# [Exercise aim]
Quote exactly the lines spanning from the top of the data below to the line that contains "Voorwaarden AVG (944, 2293)", including both.

# [Stored data]
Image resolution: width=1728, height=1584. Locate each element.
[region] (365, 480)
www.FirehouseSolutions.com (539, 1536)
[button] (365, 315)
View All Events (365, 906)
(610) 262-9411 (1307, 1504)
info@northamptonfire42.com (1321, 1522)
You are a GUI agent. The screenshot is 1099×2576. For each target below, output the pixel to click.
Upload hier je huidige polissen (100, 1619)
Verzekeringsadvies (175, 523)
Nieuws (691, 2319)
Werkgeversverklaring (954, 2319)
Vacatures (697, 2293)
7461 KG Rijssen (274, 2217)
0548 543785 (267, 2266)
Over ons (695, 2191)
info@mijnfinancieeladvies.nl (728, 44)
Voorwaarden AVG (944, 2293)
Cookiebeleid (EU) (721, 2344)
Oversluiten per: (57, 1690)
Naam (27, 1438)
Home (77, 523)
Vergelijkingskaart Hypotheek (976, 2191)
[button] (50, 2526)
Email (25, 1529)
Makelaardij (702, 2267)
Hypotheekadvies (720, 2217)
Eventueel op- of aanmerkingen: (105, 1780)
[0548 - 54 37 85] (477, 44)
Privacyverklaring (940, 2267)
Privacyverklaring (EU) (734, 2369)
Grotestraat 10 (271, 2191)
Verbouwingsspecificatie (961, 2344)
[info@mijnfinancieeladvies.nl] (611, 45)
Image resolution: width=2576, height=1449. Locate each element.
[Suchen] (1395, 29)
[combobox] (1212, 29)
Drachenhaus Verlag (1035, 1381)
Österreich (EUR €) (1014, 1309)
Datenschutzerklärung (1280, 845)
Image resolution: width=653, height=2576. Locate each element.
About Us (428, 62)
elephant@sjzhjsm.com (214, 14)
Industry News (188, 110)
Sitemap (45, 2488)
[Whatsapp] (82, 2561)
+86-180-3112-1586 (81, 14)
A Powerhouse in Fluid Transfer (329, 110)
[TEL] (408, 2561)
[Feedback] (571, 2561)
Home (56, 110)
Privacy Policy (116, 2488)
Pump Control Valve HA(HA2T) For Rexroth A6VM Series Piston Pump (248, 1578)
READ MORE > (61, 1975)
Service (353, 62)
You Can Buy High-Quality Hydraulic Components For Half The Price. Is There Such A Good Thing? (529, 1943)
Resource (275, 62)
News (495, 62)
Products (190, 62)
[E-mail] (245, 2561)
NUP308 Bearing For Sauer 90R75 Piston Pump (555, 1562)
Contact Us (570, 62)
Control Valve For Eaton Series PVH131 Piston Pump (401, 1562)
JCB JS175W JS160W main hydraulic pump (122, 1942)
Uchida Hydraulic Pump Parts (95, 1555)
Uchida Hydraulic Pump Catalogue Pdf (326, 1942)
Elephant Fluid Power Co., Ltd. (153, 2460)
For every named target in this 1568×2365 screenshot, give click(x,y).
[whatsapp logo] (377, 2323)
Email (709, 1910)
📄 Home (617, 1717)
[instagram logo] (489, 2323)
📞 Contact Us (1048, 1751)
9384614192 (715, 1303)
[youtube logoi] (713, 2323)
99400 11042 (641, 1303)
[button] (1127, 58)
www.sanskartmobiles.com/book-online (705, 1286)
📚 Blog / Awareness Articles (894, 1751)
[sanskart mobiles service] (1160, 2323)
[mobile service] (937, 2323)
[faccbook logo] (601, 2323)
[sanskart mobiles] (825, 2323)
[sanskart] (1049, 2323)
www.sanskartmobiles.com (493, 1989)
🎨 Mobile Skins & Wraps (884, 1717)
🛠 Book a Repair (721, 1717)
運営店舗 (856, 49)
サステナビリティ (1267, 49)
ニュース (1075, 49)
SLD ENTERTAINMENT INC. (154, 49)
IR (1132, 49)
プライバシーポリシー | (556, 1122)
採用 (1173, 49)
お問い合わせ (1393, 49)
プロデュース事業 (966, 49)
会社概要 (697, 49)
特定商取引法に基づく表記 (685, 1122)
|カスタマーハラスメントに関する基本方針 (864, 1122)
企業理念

# [Answer to the problem]
Image resolution: width=1728, height=1584. Locate each element.
[region] (365, 480)
www.FirehouseSolutions.com (539, 1536)
[button] (365, 315)
View All Events (365, 906)
(610) 262-9411 (1307, 1504)
info@northamptonfire42.com (1321, 1522)
You are a GUI agent. The screenshot is 1099×2576. For each target below, output the pixel to click.
Upload hier je huidige polissen (100, 1619)
Verzekeringsadvies (175, 523)
Nieuws (691, 2319)
Werkgeversverklaring (954, 2319)
Vacatures (697, 2293)
7461 KG Rijssen (274, 2217)
0548 543785 (267, 2266)
Over ons (695, 2191)
info@mijnfinancieeladvies.nl (728, 44)
Voorwaarden AVG (944, 2293)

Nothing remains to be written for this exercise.